The basis data set for the analysis will be high-frequency trades as collected and distributed by the LOBSTER web service. Different files are available; orderbooks and messages. Order books show the evolution of the limit order book up to a specific level. This shows the interest of buying and selling at a particular instance through the best ask and bid prices with their respective volumes. Messages on the other hand show actual events (submission of new orders, cancellations, deletions, executions, etc.), the number of shares involved and whether a trade was initiated and with whom.



Lobster Output




Paper Mockups

As part of our design phase, we propose a couple of paper prototypes, that showcase the interaction the user will have with the visualization of the data. Here we present a detailed view of the workflow for the first use case.

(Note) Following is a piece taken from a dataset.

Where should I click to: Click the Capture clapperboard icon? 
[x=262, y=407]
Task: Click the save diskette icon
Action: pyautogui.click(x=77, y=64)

Key Features to visualize:


  • Evolution over time for one stock
  • Order book at a specific time
  • Two order books of the same stock compared at different points in time
  • Execution, Submission and Cancellation rates

Mock Ups

The following document contains the previously mentioned legacy paper mockups, their descriptions and usage scenarios. Thanks to the feedback of the second milestone, several discussions with our collaborateur from the statistics department as well additional feedback from Tom we were able to rework our initial proposals and come up with several better solutions.


Click here to download and see the legacy mockups.


As already mentioned for our project we are dealing with order book and message data from high frequency trading. The time aspect makes this data hard to deal with, as there might have been activities in the past (e.g. relatively big buy or sell orders, etc...) that heavily influenced the current state of the order book. We usually want to keep track of interesting events (e.g. price drops, trading halts, etc...) and explore whether some of the observed events show similar activity patterns in prior timeframes that might be responsible for the incidents. Ideally one would be able to use this information to get a better understanding of the high frequency trading mechanics.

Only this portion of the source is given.